**Material for the task**
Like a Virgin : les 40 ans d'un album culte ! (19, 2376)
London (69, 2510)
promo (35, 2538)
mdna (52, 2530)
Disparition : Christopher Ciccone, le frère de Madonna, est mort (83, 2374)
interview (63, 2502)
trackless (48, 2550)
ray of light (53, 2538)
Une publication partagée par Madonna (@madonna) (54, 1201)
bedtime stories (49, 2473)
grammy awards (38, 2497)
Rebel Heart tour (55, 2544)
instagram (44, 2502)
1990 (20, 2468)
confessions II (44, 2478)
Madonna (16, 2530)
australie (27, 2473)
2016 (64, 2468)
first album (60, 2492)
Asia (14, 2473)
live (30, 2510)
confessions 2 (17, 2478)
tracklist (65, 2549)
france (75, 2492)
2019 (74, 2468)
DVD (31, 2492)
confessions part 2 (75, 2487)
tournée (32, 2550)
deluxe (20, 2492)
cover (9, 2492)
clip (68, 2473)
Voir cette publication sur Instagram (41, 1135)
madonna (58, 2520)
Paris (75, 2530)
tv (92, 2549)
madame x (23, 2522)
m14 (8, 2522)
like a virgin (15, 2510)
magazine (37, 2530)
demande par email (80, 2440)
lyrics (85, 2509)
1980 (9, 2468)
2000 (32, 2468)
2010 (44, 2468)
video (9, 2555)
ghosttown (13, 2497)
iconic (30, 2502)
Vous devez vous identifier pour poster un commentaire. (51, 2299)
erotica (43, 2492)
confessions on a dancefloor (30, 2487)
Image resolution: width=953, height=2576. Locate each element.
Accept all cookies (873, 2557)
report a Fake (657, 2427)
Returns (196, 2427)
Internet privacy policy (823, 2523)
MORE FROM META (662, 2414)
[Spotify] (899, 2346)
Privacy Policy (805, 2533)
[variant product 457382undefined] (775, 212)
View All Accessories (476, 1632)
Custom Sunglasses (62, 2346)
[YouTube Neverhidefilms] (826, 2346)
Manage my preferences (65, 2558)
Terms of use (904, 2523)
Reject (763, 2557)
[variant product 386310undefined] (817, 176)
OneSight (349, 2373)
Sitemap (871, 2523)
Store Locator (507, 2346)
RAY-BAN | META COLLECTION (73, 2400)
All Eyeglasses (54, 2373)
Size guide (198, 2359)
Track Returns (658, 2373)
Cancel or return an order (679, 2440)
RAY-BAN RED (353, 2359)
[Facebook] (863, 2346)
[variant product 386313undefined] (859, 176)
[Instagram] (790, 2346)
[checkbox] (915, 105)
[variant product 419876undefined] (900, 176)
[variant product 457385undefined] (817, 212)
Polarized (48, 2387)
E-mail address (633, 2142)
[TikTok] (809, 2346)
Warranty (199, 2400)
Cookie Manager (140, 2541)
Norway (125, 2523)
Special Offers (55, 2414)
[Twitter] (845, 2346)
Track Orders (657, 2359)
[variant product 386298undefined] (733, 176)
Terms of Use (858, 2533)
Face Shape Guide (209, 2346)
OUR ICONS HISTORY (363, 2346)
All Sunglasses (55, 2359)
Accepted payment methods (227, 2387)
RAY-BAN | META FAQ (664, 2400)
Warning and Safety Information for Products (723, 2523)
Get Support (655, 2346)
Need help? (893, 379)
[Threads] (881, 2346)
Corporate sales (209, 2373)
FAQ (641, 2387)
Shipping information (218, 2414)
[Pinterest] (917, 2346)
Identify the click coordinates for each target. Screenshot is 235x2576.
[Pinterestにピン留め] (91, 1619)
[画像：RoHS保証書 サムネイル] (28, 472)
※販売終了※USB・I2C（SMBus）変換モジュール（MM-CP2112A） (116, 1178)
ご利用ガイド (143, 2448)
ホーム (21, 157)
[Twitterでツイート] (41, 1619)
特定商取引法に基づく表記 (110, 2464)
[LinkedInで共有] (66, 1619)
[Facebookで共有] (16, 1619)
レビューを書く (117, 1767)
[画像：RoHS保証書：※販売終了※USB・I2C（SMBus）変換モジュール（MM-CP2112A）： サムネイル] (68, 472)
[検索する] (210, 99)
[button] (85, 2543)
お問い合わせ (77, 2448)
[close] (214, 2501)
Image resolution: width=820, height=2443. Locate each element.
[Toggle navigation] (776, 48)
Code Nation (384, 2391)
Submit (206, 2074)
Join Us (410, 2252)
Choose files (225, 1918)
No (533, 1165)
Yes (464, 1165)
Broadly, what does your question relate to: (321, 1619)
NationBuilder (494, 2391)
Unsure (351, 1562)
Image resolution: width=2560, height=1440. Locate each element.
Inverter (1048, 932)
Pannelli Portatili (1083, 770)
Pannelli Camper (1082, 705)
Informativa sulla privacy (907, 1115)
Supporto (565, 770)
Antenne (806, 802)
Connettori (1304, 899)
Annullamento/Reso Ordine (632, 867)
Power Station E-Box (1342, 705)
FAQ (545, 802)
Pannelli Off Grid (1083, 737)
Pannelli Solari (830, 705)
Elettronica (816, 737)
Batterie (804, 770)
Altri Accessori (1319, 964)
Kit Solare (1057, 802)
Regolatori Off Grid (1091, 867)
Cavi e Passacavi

**Task to complete**
Take every line from the data above that holds "Image" and copy it out.

**Your solution**
Image resolution: width=953, height=2576. Locate each element.
Image resolution: width=820, height=2443. Locate each element.
Image resolution: width=2560, height=1440. Locate each element.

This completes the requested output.